Ainsi, la décision vise à garantir que l’expertise se déroule de manière fluide et efficace, tout en intégrant les nouvelles parties concernées sans altérer la mission de l’expert.

TRIBUNAL JUDICIAIRE

DE BORDEAUX

ORDONNANCE DE RÉFÉRÉ

54G

Minute n° 24/

N° RG 24/01786 – N° Portalis DBX6-W-B7I-ZN2N

MI : 23/00000941

4 copies

ORDONNANCE
COMMUNE

GROSSE délivrée
le 30/12/2024
à la SCP MAATEIS

COPIE délivrée
le 30/12/2024
à

2 copies au service expertise

Rendue le TRENTE DECEMBRE DEUX MIL VINGT QUATRE

Après débats à l’audience publique du 25 novembre 2024

Par mise à disposition au greffe, les parties ayant été préalablement avisées dans les conditions prévues au deuxième alinéa de l’article 450 du code de procédure civile.

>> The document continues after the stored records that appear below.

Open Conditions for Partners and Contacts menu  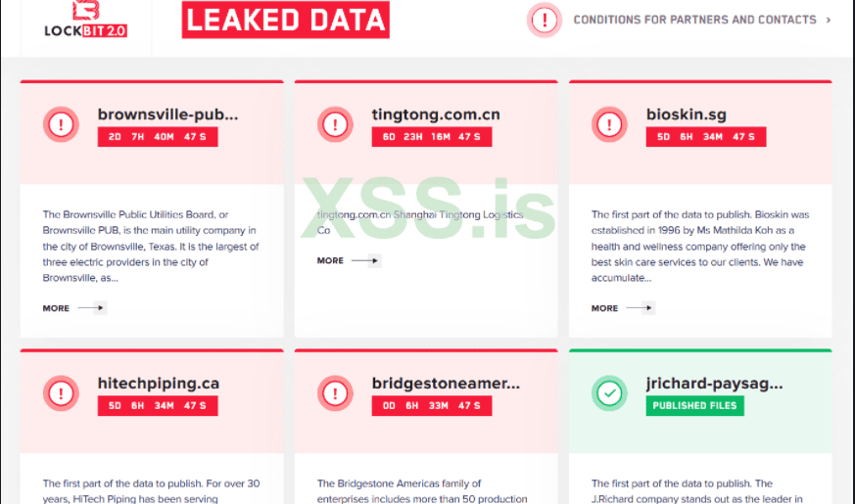[694, 20]
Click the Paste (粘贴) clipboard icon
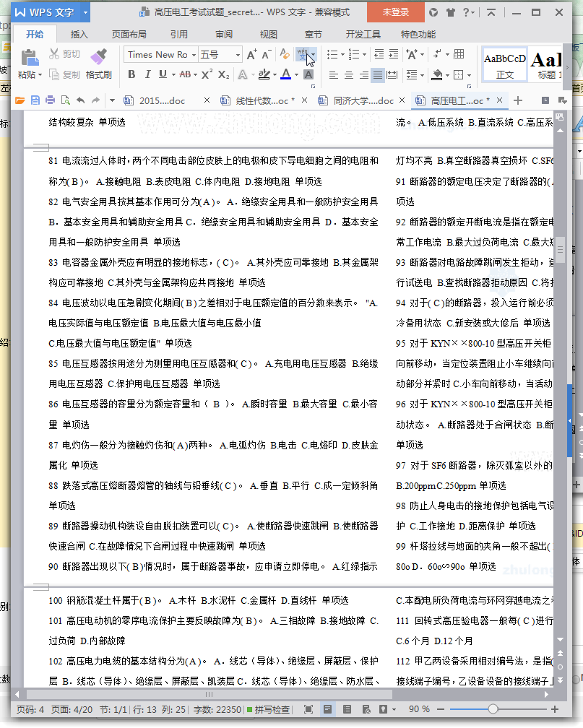Image resolution: width=583 pixels, height=728 pixels. tap(29, 58)
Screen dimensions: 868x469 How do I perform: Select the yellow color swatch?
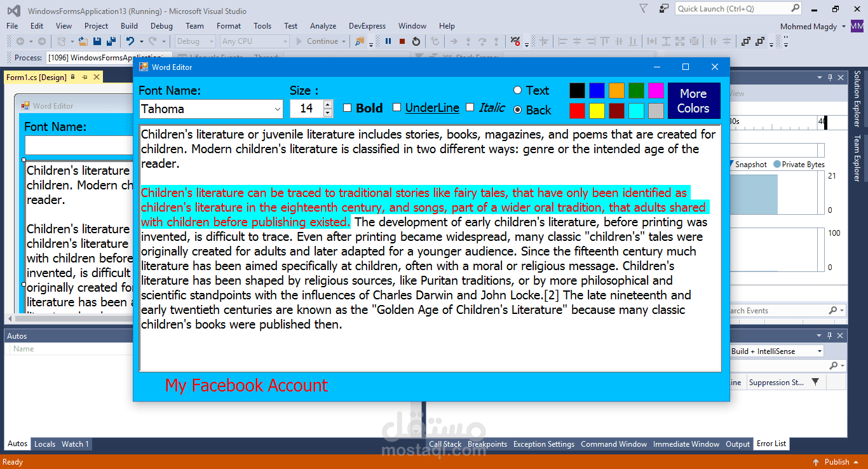597,111
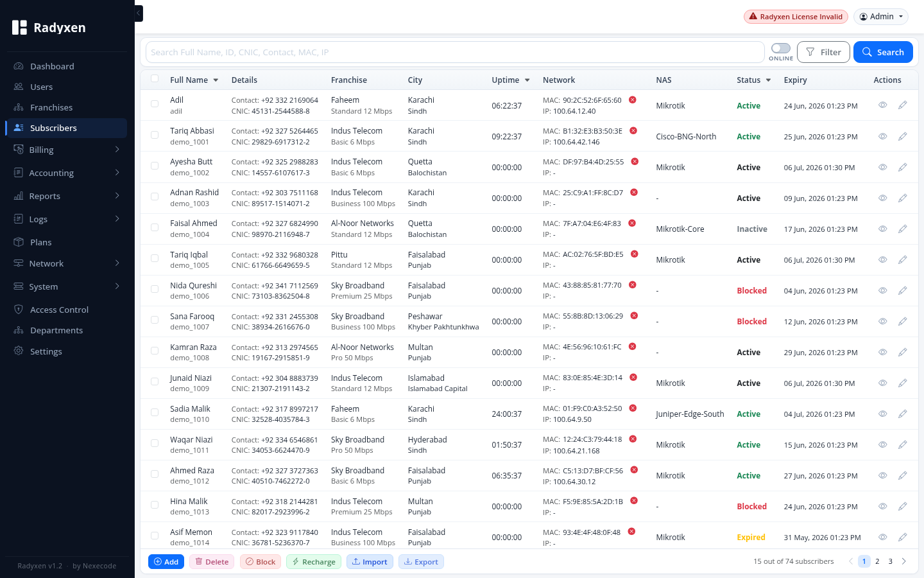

Par Jacqueline DESCOUT, Vice-Présidente au tribunal judiciaire de BORDEAUX, assistée de Charlène PALISSE, Greffière.

DEMANDERESSES

MMA IARD ASSURANCES MUTUELLES
Assureur de la Société COBAT
Dont le siège social est :
[Adresse 1]
[Localité 4]
Prise en la personne de son(ses) représentants légal(aux) domicilié(s) en cette qualité au dit siège

Représentée par Maître Stéphan DARRACQ de la SCP MAATEIS, avocats au barreau de BORDEAUX

SA MMA IARD
Assureur de la Société COBAT
Dont le siège social est :
[Adresse 1]
[Localité 4]
Prise en la personne de son(ses) représentants légal(aux) domicilié(s) en cette qualité au dit siège

Représentée par Maître Stéphan DARRACQ de la SCP MAATEIS, avocats au barreau de BORDEAUX

DÉFENDERESSE

SCP [U] [V] [Z] – [R] [M] MANDATAIRES LIQUIDATEURS
Prise en sa qualité de Mandataire judiciaire de la Société BETRI (BUREAU D’ETUDES TECHNIQUES ET DE REALISATIONS IMMOBILIERES)
Dont le siège social est :
[Adresse 2]
[Localité 3]
Prise en la personne de son(ses) représentants légal(aux) domicilié(s) en cette qualité au dit siège

Défaillant

EXPOSÉ DU LITIGE

Par ordonnance du 31 mai 2023, le Juge des Référés du Tribunal Judiciaire de Bordeaux a ordonné une expertise judiciaire portant sur la réalisation d’un programme immobilier de 294 logements situés [Adresse 5] et [Adresse 7] à [Localité 6] et désigné Monsieur [Y] [H] pour y procéder, remplacé par Monsieur [U] [J] selon ordonnance du Magistrat chargé du Contrôle des Expertises du 5 juillet 2023.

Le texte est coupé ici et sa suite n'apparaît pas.